**Extracted data entries**
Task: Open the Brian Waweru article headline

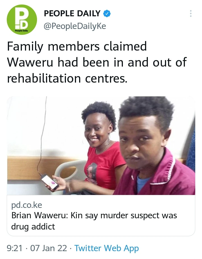Action: [94, 221]
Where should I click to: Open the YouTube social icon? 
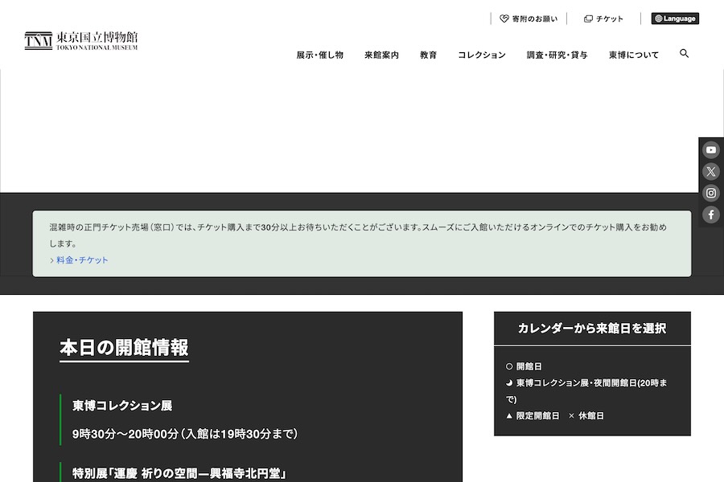[711, 150]
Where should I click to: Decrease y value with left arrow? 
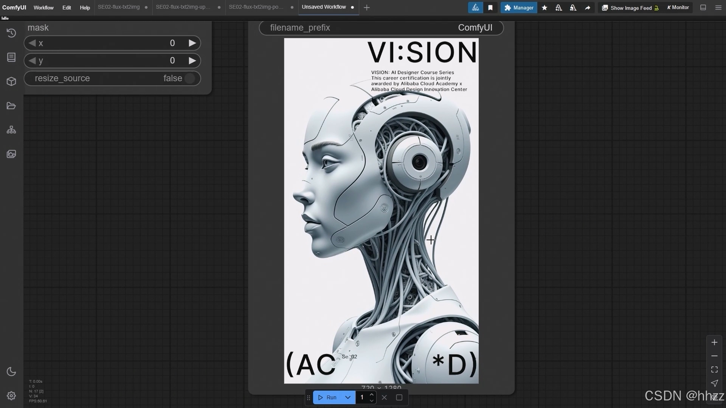32,60
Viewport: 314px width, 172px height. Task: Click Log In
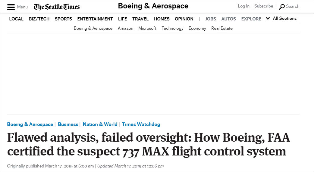coord(243,6)
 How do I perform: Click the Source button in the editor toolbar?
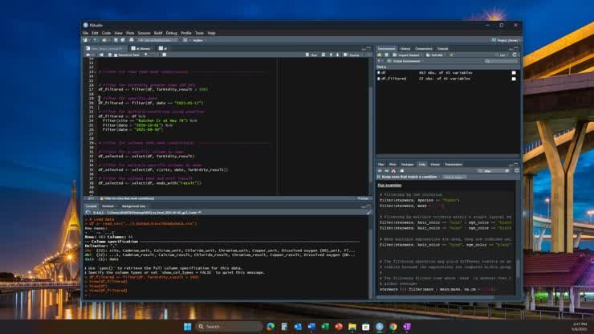(353, 55)
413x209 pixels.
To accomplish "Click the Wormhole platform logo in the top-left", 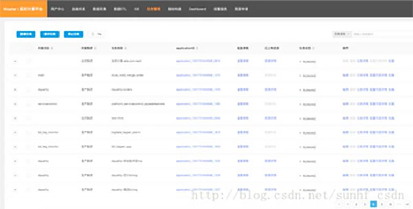I will point(24,9).
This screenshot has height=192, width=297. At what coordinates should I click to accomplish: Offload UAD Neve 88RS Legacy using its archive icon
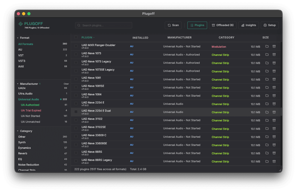[274, 161]
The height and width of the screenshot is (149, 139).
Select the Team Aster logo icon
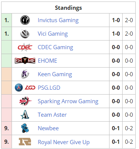(25, 114)
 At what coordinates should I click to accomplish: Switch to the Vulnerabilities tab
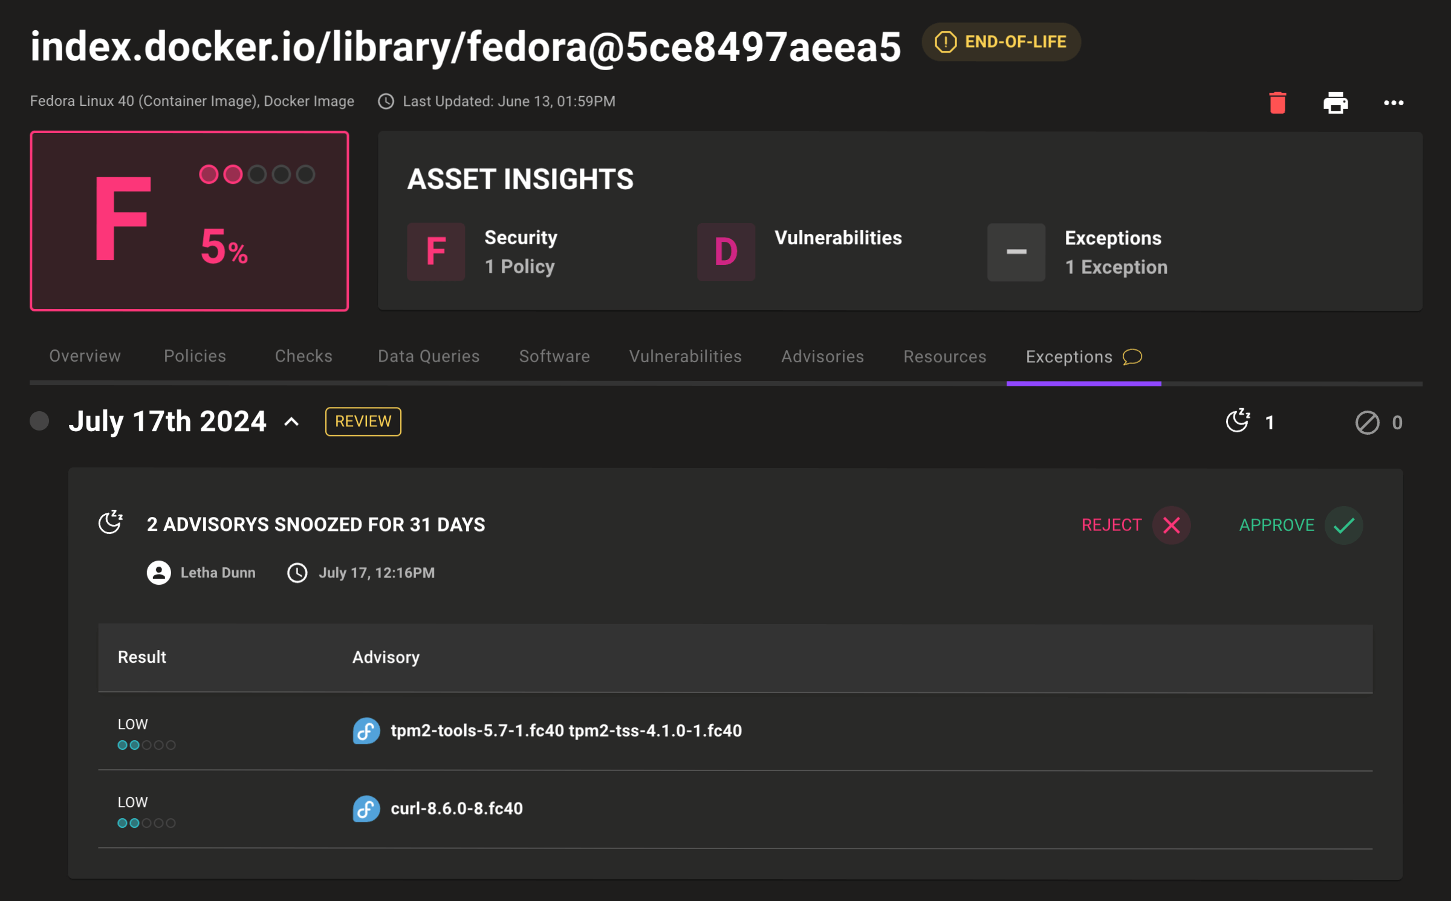(686, 356)
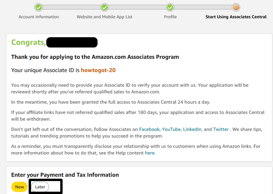
Task: Click the redacted name beside Congrats
Action: click(72, 42)
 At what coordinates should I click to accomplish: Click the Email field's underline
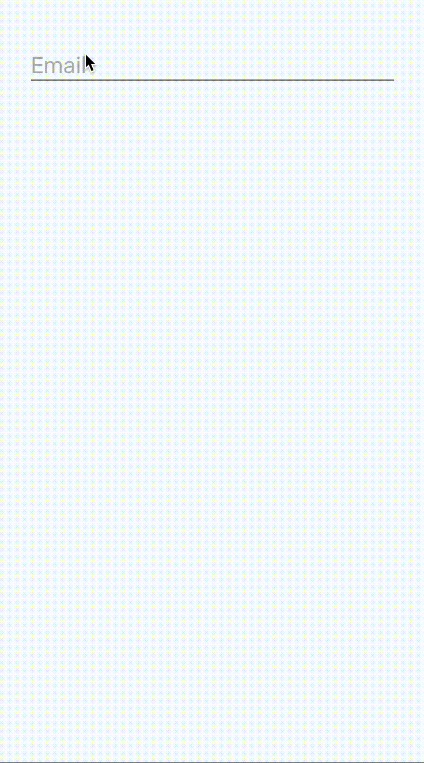coord(212,80)
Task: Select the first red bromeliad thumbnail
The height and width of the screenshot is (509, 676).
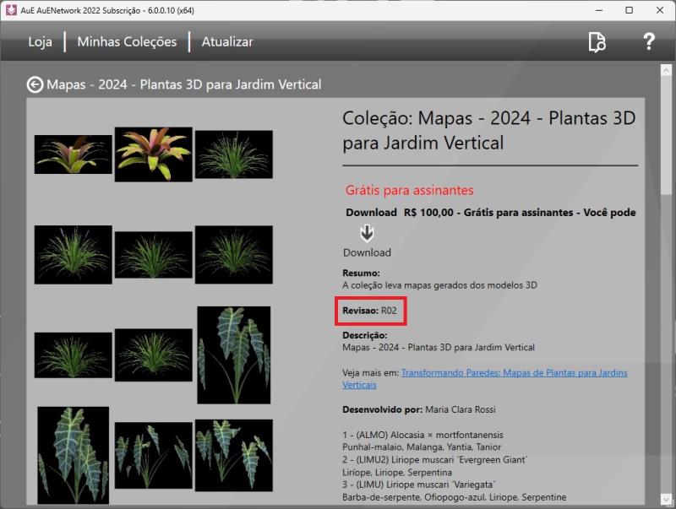Action: [74, 154]
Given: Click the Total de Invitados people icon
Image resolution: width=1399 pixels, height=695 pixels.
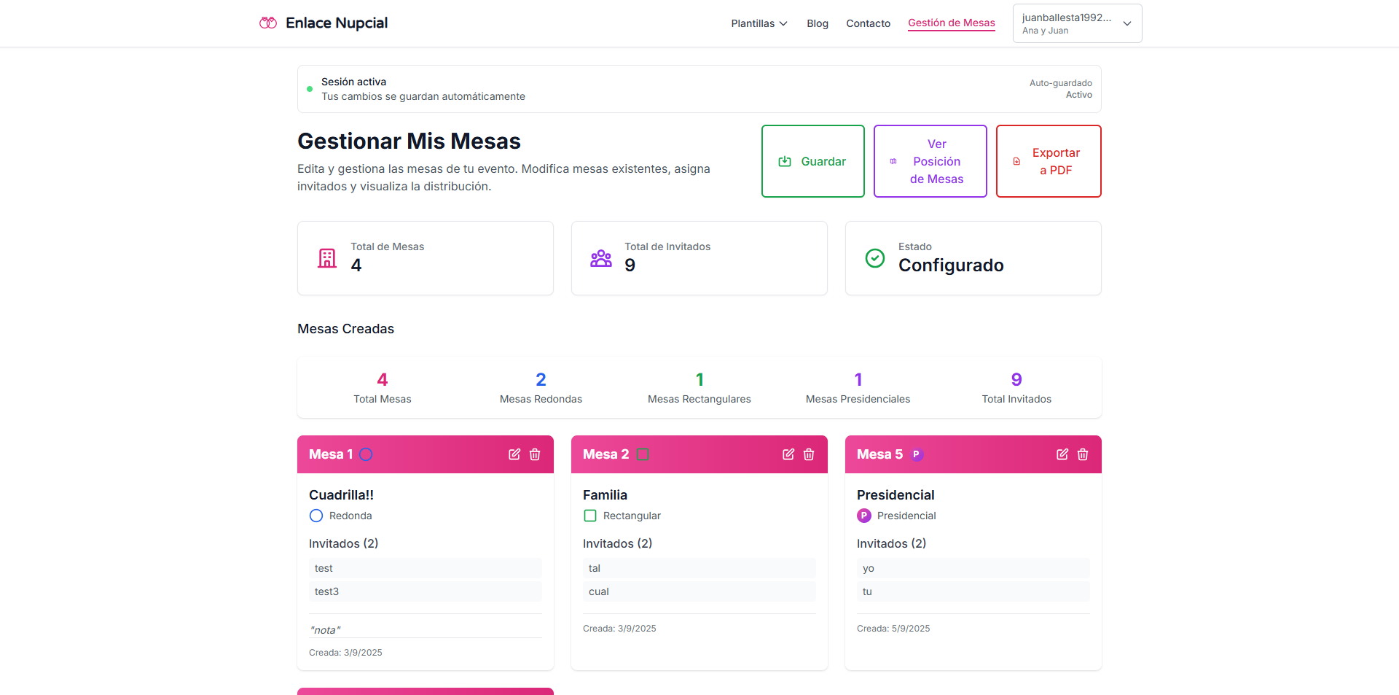Looking at the screenshot, I should 601,258.
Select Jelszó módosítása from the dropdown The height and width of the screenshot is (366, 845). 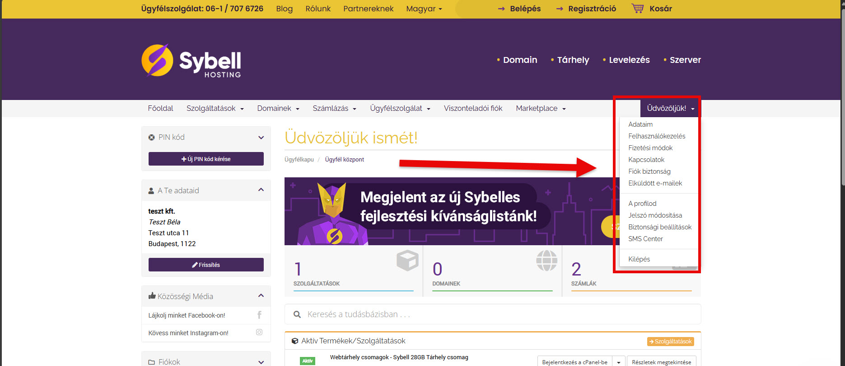coord(655,215)
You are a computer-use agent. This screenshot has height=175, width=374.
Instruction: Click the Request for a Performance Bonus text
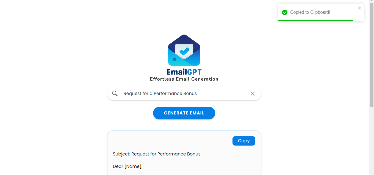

**What is being asked**
Reproduce the rows above verbatim, from the first one up to and including the line with "coord(243,6)". Omit the pictures.

**Task answer**
Task: Open the Brian Waweru article headline

Action: [94, 221]
Where should I click to: Open the YouTube social icon? 
[711, 150]
Where should I click to: Decrease y value with left arrow? 
32,60
Viewport: 314px width, 172px height. Task: Click Log In
coord(243,6)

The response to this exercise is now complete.